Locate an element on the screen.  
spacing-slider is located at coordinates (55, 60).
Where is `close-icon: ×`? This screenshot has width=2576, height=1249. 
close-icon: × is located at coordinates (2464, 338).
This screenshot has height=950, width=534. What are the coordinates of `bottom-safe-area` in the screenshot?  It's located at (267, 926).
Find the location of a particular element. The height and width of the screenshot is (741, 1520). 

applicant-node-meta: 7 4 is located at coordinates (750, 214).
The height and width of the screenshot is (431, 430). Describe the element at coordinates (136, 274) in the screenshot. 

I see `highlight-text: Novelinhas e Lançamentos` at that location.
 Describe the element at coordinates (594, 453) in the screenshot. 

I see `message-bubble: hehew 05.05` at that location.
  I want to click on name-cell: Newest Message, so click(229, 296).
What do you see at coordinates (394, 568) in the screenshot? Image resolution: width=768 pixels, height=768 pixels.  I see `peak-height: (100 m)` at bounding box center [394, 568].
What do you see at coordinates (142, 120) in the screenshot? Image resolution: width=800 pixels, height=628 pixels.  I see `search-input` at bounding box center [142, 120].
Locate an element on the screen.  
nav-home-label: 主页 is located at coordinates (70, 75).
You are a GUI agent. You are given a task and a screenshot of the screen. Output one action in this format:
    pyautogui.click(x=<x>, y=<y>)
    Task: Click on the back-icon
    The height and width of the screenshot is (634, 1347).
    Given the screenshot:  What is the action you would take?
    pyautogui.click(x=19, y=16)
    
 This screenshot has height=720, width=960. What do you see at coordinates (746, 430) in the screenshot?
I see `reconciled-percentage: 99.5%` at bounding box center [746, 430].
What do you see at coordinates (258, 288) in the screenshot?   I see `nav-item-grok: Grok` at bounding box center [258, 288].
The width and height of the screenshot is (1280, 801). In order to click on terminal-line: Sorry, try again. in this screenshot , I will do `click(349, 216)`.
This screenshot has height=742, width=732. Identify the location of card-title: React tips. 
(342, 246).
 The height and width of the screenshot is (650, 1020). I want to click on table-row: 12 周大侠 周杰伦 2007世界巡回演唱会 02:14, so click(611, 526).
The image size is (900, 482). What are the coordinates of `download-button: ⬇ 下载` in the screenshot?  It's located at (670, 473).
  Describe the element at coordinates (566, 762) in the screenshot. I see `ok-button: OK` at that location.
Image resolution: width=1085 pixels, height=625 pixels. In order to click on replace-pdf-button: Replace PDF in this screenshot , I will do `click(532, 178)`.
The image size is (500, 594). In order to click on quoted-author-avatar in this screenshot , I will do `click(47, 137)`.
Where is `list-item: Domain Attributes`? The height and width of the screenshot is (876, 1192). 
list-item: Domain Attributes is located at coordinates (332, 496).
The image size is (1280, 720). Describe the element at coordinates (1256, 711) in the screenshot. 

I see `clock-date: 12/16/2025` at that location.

# [TASK OBJECTIVE]
Write out all of the records above word for word, keeping every line as it appears.

# [ANSWER BOX]
Locate an element on the screen.  
spacing-slider is located at coordinates (55, 60).
Where is `close-icon: ×`? This screenshot has width=2576, height=1249. 
close-icon: × is located at coordinates (2464, 338).
This screenshot has height=950, width=534. What are the coordinates of `bottom-safe-area` in the screenshot?  It's located at (267, 926).
Find the location of a particular element. The height and width of the screenshot is (741, 1520). 

applicant-node-meta: 7 4 is located at coordinates (750, 214).
The height and width of the screenshot is (431, 430). Describe the element at coordinates (136, 274) in the screenshot. 

I see `highlight-text: Novelinhas e Lançamentos` at that location.
 Describe the element at coordinates (594, 453) in the screenshot. 

I see `message-bubble: hehew 05.05` at that location.
  I want to click on name-cell: Newest Message, so click(229, 296).
What do you see at coordinates (394, 568) in the screenshot? Image resolution: width=768 pixels, height=768 pixels.  I see `peak-height: (100 m)` at bounding box center [394, 568].
What do you see at coordinates (142, 120) in the screenshot? Image resolution: width=800 pixels, height=628 pixels.  I see `search-input` at bounding box center [142, 120].
Locate an element on the screen.  
nav-home-label: 主页 is located at coordinates (70, 75).
You are a GUI agent. You are given a task and a screenshot of the screen. Output one action in this format:
    pyautogui.click(x=<x>, y=<y>)
    Task: Click on the back-icon
    The height and width of the screenshot is (634, 1347).
    Given the screenshot:  What is the action you would take?
    pyautogui.click(x=19, y=16)
    
 This screenshot has height=720, width=960. What do you see at coordinates (746, 430) in the screenshot?
I see `reconciled-percentage: 99.5%` at bounding box center [746, 430].
What do you see at coordinates (258, 288) in the screenshot?   I see `nav-item-grok: Grok` at bounding box center [258, 288].
The width and height of the screenshot is (1280, 801). In order to click on terminal-line: Sorry, try again. in this screenshot , I will do `click(349, 216)`.
This screenshot has height=742, width=732. Identify the location of card-title: React tips. 
(342, 246).
 The height and width of the screenshot is (650, 1020). I want to click on table-row: 12 周大侠 周杰伦 2007世界巡回演唱会 02:14, so click(611, 526).
The image size is (900, 482). What are the coordinates of `download-button: ⬇ 下载` in the screenshot?  It's located at (670, 473).
  Describe the element at coordinates (566, 762) in the screenshot. I see `ok-button: OK` at that location.
Image resolution: width=1085 pixels, height=625 pixels. In order to click on replace-pdf-button: Replace PDF in this screenshot , I will do `click(532, 178)`.
The image size is (500, 594). In order to click on quoted-author-avatar in this screenshot , I will do `click(47, 137)`.
Where is `list-item: Domain Attributes`? The height and width of the screenshot is (876, 1192). 
list-item: Domain Attributes is located at coordinates (332, 496).
The image size is (1280, 720). Describe the element at coordinates (1256, 711) in the screenshot. 

I see `clock-date: 12/16/2025` at that location.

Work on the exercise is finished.